Bilkaus Mann arbeitet ebenfalls freiberuflich, in der Werbung; durch ihn und seinen Optimismus, so Bilkau, habe sie selbst den Mut gefasst, das Wagnis einzugehen, es jetzt als Schriftstellerin zu versuchen. Und man muss sagen, dass der Erfolg sie nun natürlich darin bestätigt hat, dass es richtig war, die journalistische Arbeit irgendwann zugunsten der literarischen zu vernachlässigen. Es passiert übrigens ganz automatisch, dass man im Gespräch mit ihr immer wieder Vergleiche mit dem Buch und seinen Helden anstellt. Kristine Bilkau kennt das.

Es gibt da die Freunde, die natürlich wissen, dass „Die Glücklichen“ nur ein bisschen mit Bilkaus eigenem Leben zu tun hat. Es gibt aber auch die, die zum erweiterten Bekanntenkreis zählen und nur halb witzelnd fragen, ob bei Bilkau zu Hause alles in Ordnung sei – wo doch im Roman eine so heftige Beziehungskrise beschrieben werde. Kristine Bilkau lacht ein bisschen, wenn sie das erzählt.

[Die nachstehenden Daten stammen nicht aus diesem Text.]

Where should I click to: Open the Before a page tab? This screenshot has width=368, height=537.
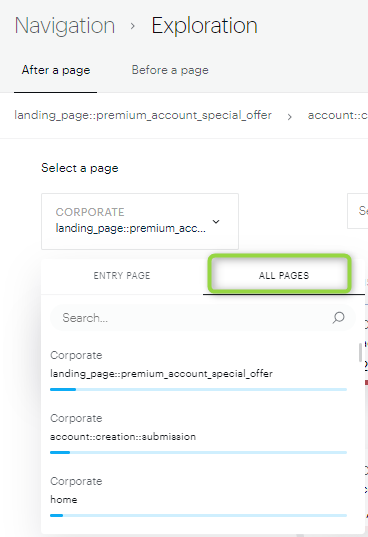tap(170, 70)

Es ist ja auch, irgendwie, ein Kompliment für ihre literarische Erzählkunst.

Bilkaus Familie lebt im Grenzgebiet zwischen Schanze und Eimsbüttel. Und zwar in einem Altbau, für den viele einiges geben würden. Das ist ja der Traum der ganzen Kreativen, der Großstadthipster und Gentrifizierer, die sich der In-Viertel Hamburgs bemächtigt haben und miteinander um den knappen Wohnraum konkurrieren. Ihr Mann wohnt schon sehr lange in der Wohnung, „das ist unser Glück“, sagt Bilkau.

Die Hamburger Wirklichkeit sieht im Jahr 2015 ja so aus, dass Familien, die sich vergrößern wollen, nur noch über die Probleme bei der Wohnungssuche reden. Das könne deprimierend sein, sagt Bilkau, und sie meint das mitfühlend. So mitfühlend ist sie auch als Erzählerin, etwa, wenn sie die Gefühle der Eltern für ihr kleines Kind beschreibt. Die Inspiration dafür ist nichts anderes als das eigene Erleben – „ein Kind zu bekommen, lässt einen plötzlich Verwundbarkeit spüren, am Anfang sind solche Verlustgedanken aufreibend, doch dann gewöhnt man sich dran“.

Man kann mit Kristine Bilkau wunderbar über Literatur sprechen und darüber, wie sie das Leben abzubilden imstande ist. Der Norweger Karl Ove Knausgard ist auch so einer, der manchmal ziemlich schmerzhaft über das Familienleben schreibt. „Manchmal sagen Leser, die seine Bücher gelesen haben oder meins, wie trostlos es zu sein scheint, ein Kind zu haben“, sagt Kristine Bilkau und lacht richtig, „dabei ist es, trotz aller Schwierigkeiten manchmal, vor allem einfach toll“.

Wenn man bedenkt, dass Bilkau viel über Wirtschaftsthemen geschrieben und – in Hamburg und New Orleans – Geschichte studiert hat, ist ihr Wechsel ins Fach der schönen Literatur durchaus bemerkenswert. Und für sie vor allem aufregend – es sei alles „noch unwirklich gerade“, sagt sie; das Buch bereits in der nächsten Auflage – „Wahnsinn“.

Im Frühjahr waren Theo und ihr Mann mit auf der Leipziger Buchmesse. Sie waren wieder bei einer Lesung von Kristine Bilkau, wie schon damals beim Wettbewerb in Berlin, „und Theo weiß natürlich jetzt, dass seine Mutter Schriftstellerin ist“.

Aber die Kinderbücher an den Messeständen, sagt Bilkau, „die hat er trotzdem interessanter gefunden“.